▶ Görevler
1. Metne göre para aklama hangi adla da bilinir?
2. Metinde parantez içinde örnek olarak verilen suçları eksiksiz sıralayın.
3. Aşağıdaki ifadelerin metinle uyuşup uyuşmadığını belirtin ve kararınızı metinden alıntıyla destekleyin: (a) Maliye vergi finansman sistemi dışına çıkarılan her para kara para sayılır. (b) El koyma yalnızca kara parayla elde edilen servete uygulanır. (c) Amerika, kara parayla mücadelede başı çeken ülkeler arasında yer alır.

Para aklama: suç geliri veya yasa dışı kazançların ya da maliye vergi finansman sistemi dışına çıkarılmış para-kazançların yasal bir kaynak gibi gösterilmesi veya bu gelirlerin kaynağını, yerini, sahibini gizlemek amacıyla yapılan işlemleri ifade eder. Kara para aklama olarak da bilinen bu süreç, suçluların önceden işledikleri suçları (örn: yalan beyanda bulunmak, gelir kazanç gizlemek, vergi kaçakçılığı vb) gizlemek ve suç gelirlerini yasal bir hale getirmek için kullanılan bir dizi işlemi içerir.
maliye vergi finansman sistemi dışına çıkardığınız her para kara kapsamında ele alınır. bu paralarla gelir-kazanç amaçlı her tasarrufunuz öncül suç ve suç geliri olarak tanımlanır.
daha basit bir örnekleme yapmak gerekirse...
satışından elde edeceğiniz kazanç hesap edilerek size bir otomobil bagajında teslim edilen uyuşturucu veya silah için verdiğiniz bir çanta dolusu para ile, yasadışı göç olarak adlandırılan sistem için bu işten para kazanmak için insan ticaretinde kullanılacak bir kamyon veya tekne alınması için verilen bir çanta dolusu para ile, mevzuatlara oranlara uymayan yüksek gelir amacıyla yasal sistem (maliye finansman vergi) dışına çıkıp kurumlara değil de kişilere çantalarla milyon dolar vermeniz aynı derecede mali suç fiilidir.
tüm dünya'da ulusal hukuk ve uluslar arası sözleşmelere göre bu eylem-davranışta bulunanların sistem dışına çıkarılmış para kara ile elde etmediği serveti olsa bile mal varlıklarına, bu eylemde kullandığı para ve mallara (altın gümüş elmas araba ev tekne hamiline kayıtlı çek tahvil vb) el konulur.
örn: bu kara para yani kayıt dışı para ile mücadelede başı çeken ülkeler içinde yer alan amerika'da "seni iş yerime ortak yapıyorum, sana kar payı vereceğim, gelirden şu kadar para alacaksın" diyerek ister bir fon-finans kurumu, ister bir iş yeri-şirket olarak veya bireysel olarak biri tarafından size gelir vaadi yapılmış olsun; çanta torba içinde sistem dışında yasal araçlar kullanılmadan birine 1 dolar veya 1 milyar dolar verin. bu kişi size vadetmiş olduğu parayı vermesin, bu kişi hakkında şikayetçi olun ve "beni dolandırdı, vaat yaptığı parayı ödemeyi yapmıyor" deyin şikayetçi olun.

▶ Kaynak Veriler
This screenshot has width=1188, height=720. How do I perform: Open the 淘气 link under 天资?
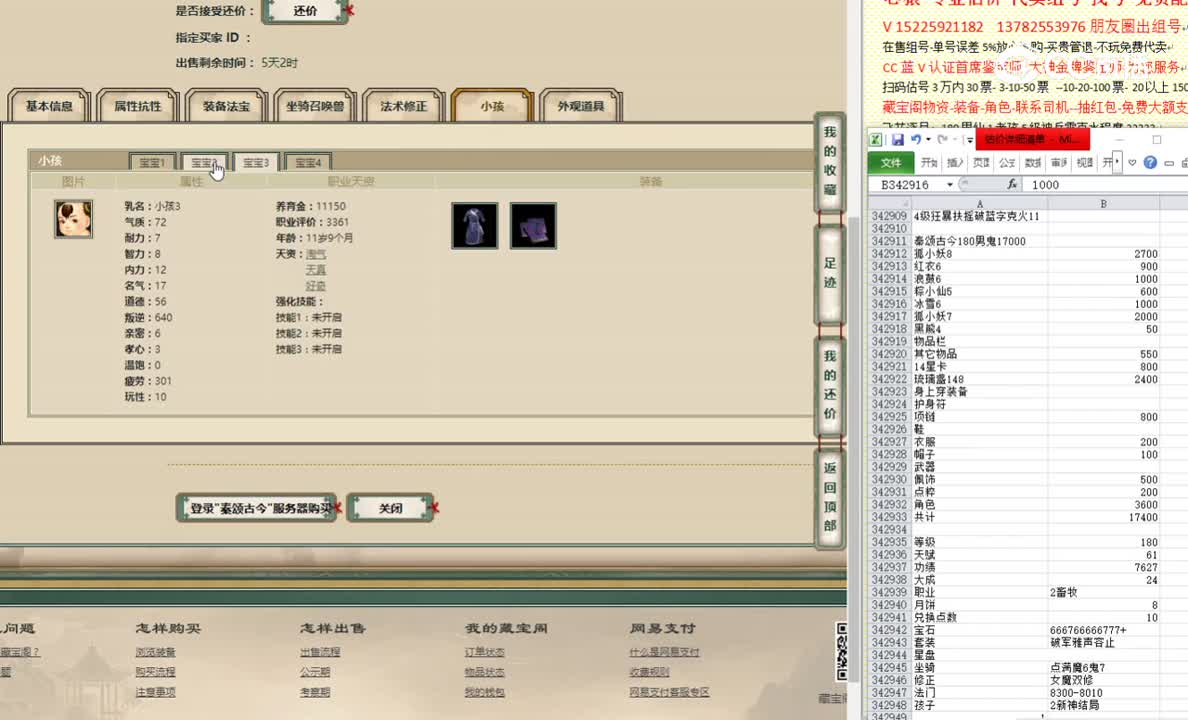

▶ Çözümler
1. Kara para aklama

2. yalan beyanda bulunmak, gelir kazanç gizlemek, vergi kaçakçılığı

3.
(a) Evet: "maliye vergi finansman sistemi dışına çıkardığınız her para kara kapsamında ele alınır"
(b) Hayır: "sistem dışına çıkarılmış para kara ile elde etmediği serveti olsa bile mal varlıklarına"
(c) Evet: "kara para yani kayıt dışı para ile mücadelede başı çeken ülkeler içinde yer alan amerika'da"